Lapel mic is not a bad choice, but do watch out that it's omnidirectional, making it suspectible to outside noise. Also, it's common for it to use poor quality wiring, making it suspectible to statics — and your normal home computer (not one designed specifically for recording) generally generates lots of statics.
Software[edit | edit source]
The few good software that can be used are as follows:
- DK Hit Kit ($15 CDN). Cheap, comes with a lite version of emagic Logic. Can edit 8 audio track and 16 midi track. Comes with a good quality mic too, easily the price of the Hit Kit itself. For Win and OS X.
- Audacity: Released under the GNU GPL (meaning free and libre). As many audio tracks as your computer can handle, and have lots of effects and plugin. For Windows, OS X, Linux, BSD, and Solaris.
- Ardour: Released under the GNU GPL (meaning free and libre). 64 audio tracks and 16 MIDI tracks available. For Linux and OS X
- Dyne:bolic Multimedia oriented LiveCD Linux that includes Audacity, Ardour, drum machine, and audio streaming engine, as well as tools to edit videos. Version 1.4.1 Can run on any 586+ PC (with CD reader) with 64mb RAM and X-Box; version 2.2 can run on most computer made within last 2 years.
I would recommend Audacity if possible. Yes, I do know that Audacity is not perfect, and many commercial software ARE better. However, there are a few reasons why I would recommend Audacity:
- It's free and libre, and suitable for home recording... and semi-professional graded too if needed
- It can be used for any operating system, not just Windows or Linux or Mac. This allow any computers that have Audacity program to open Audacity project files, without the need for a Live CD (which is useless on a Mac, as far as i know).
Get version 1.3.2b. for the most part, it is stable enough. The user manual for Audacity is located at here.
Recording tips, and other ideas[edit | edit source]
- Holding the mic will introduce handling noise.
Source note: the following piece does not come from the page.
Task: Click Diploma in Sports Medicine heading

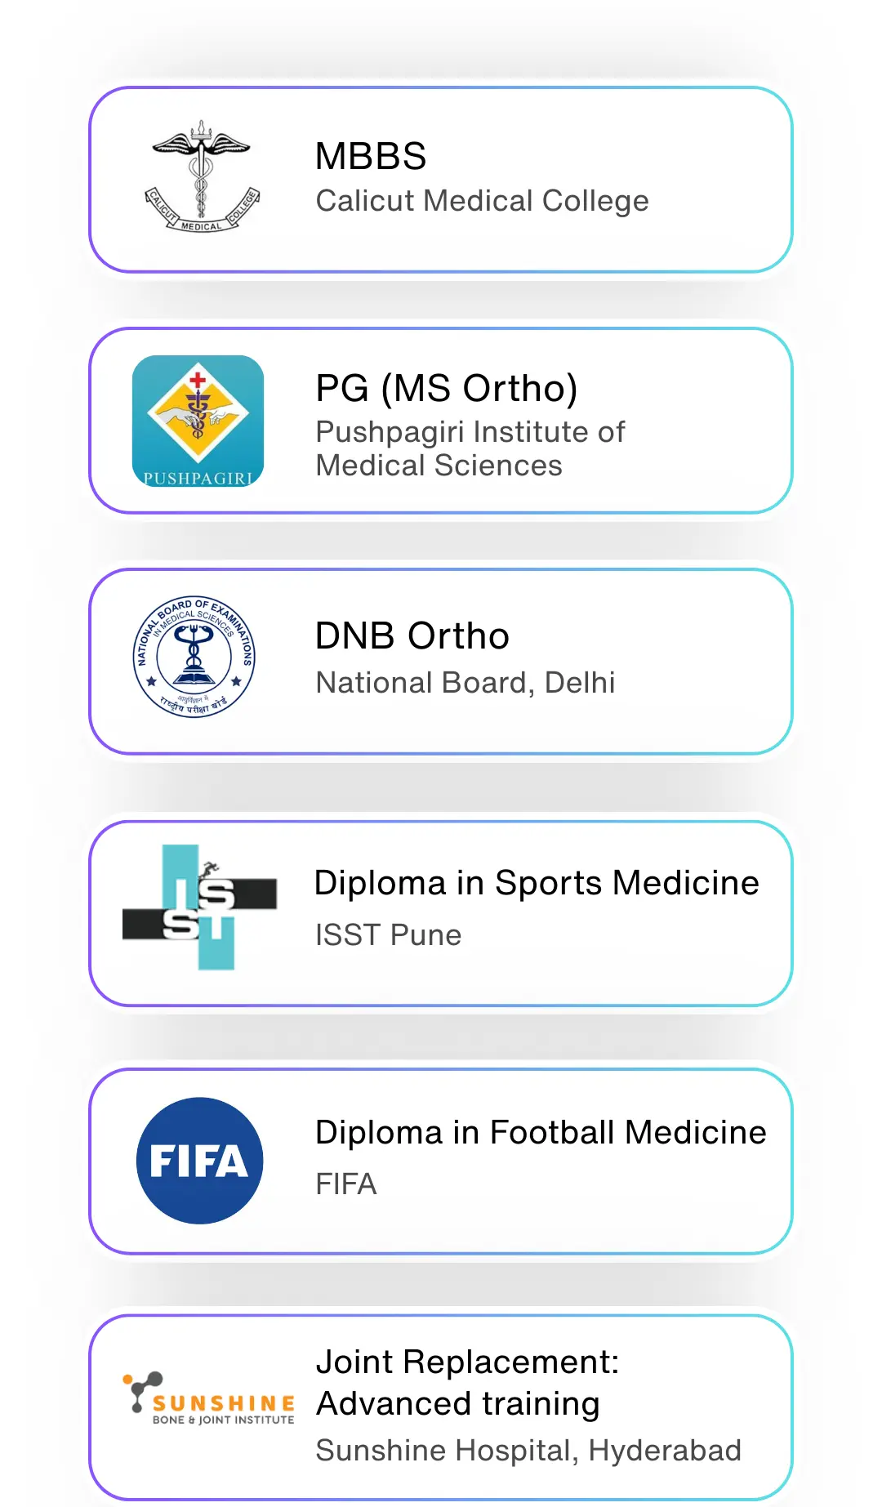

- Since Audacity Project file retain information such as separate track, it allows collaborations of musicians who may not have met; instead of merely sending numerous dissatisfactory setted audio files that cannot be edited properly, musicians can send the project and associated audio files, and can listen and decide what to keep, and etc.
- A further extension would be "chain-letter jamming", where, one musician record a track and pass it down, and keep going among the circle.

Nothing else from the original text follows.